» **THE DATA**:
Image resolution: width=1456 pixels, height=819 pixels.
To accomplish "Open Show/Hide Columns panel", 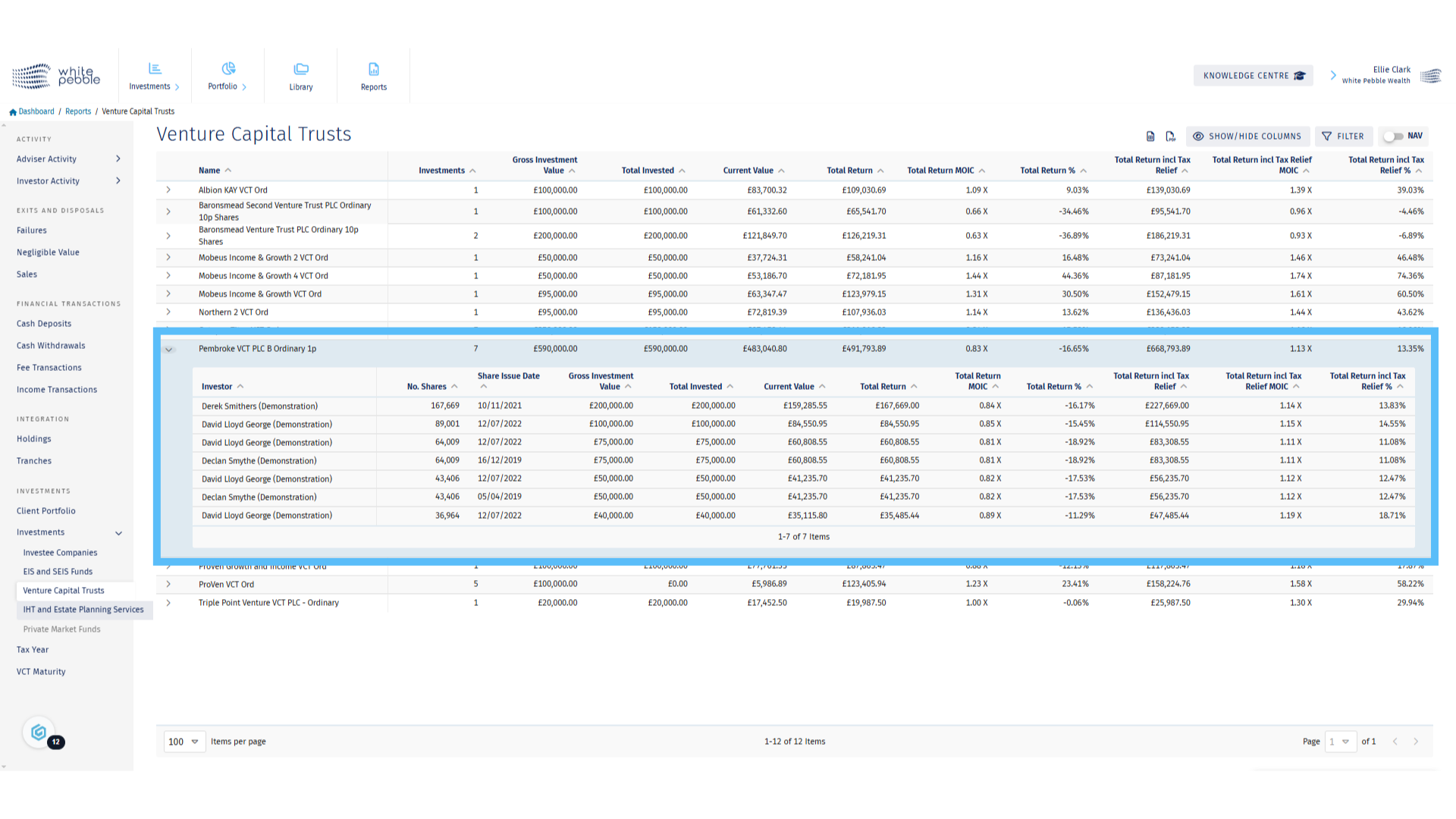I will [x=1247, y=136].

* * *

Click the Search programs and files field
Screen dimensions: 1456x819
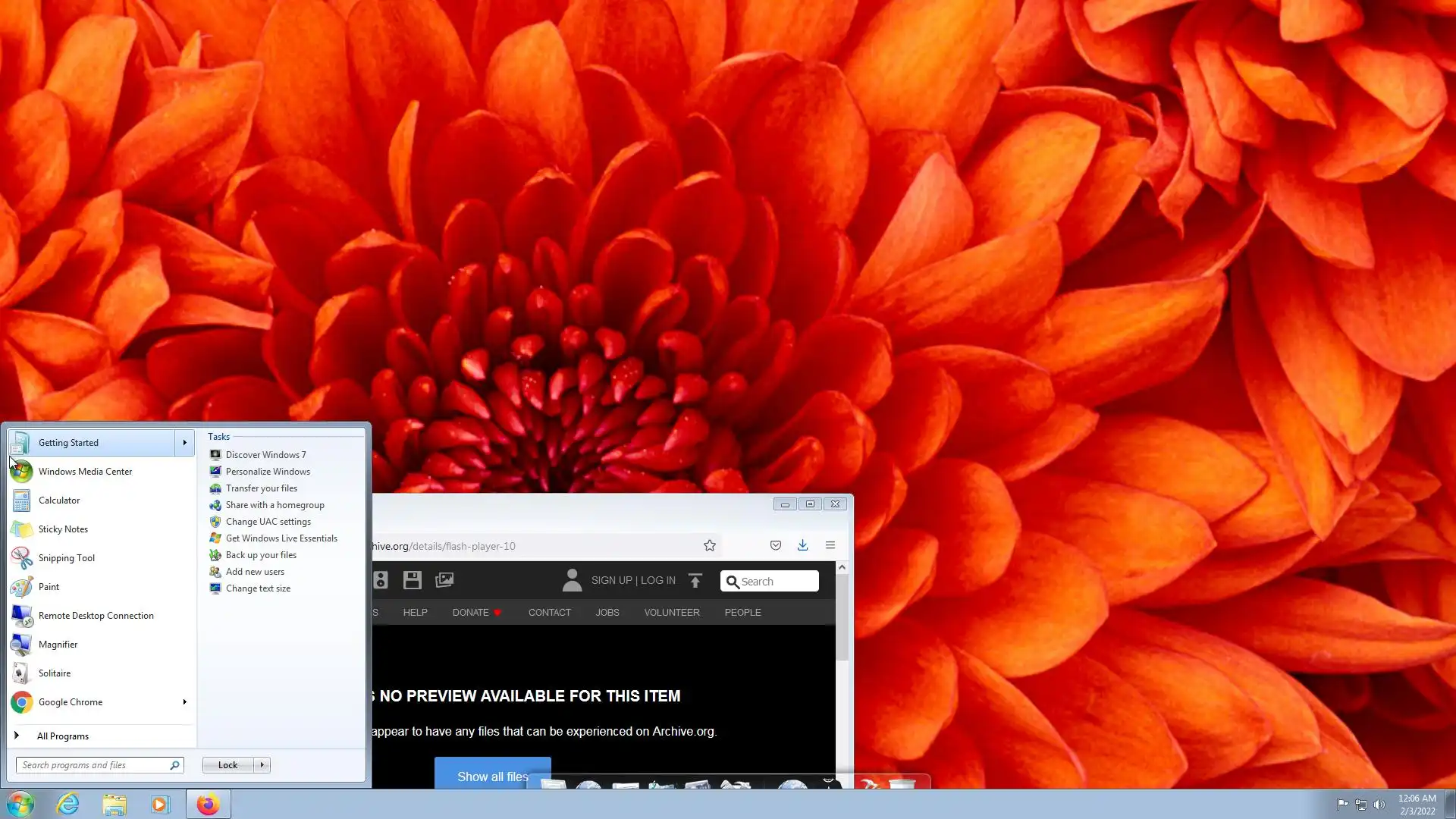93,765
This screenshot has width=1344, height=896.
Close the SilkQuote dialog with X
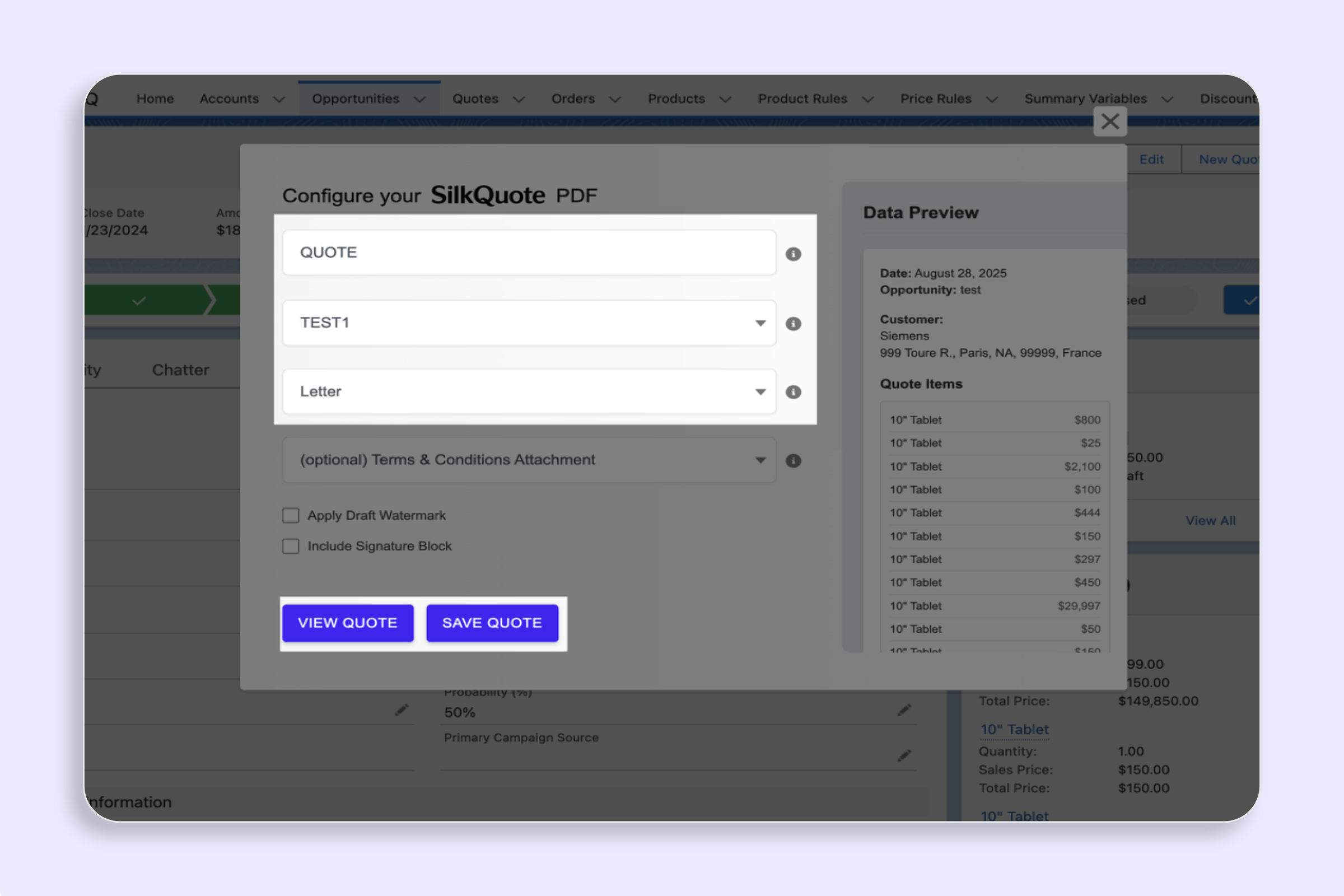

» **WHAT THE EXERCISE ASKS**: For each line in the records that holds "height", show that line as it stands.

» **SOLUTION TO THIS PROBLEM**:
Image resolution: width=1456 pixels, height=819 pixels.
This screenshot has width=1344, height=896.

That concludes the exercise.